#### [Work order]
The records below should be copied in full, exactly as shown.

Start of Block

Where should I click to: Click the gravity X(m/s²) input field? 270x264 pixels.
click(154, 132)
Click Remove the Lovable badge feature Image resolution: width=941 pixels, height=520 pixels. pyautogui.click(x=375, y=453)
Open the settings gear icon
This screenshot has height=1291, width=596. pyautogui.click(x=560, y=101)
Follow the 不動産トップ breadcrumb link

End of Block

#### [Problem solution]
Where should I click to: Click the gravity X(m/s²) input field? 270x264 pixels.
click(154, 132)
Click Remove the Lovable badge feature Image resolution: width=941 pixels, height=520 pixels. pyautogui.click(x=375, y=453)
Open the settings gear icon
This screenshot has height=1291, width=596. pyautogui.click(x=560, y=101)
Follow the 不動産トップ breadcrumb link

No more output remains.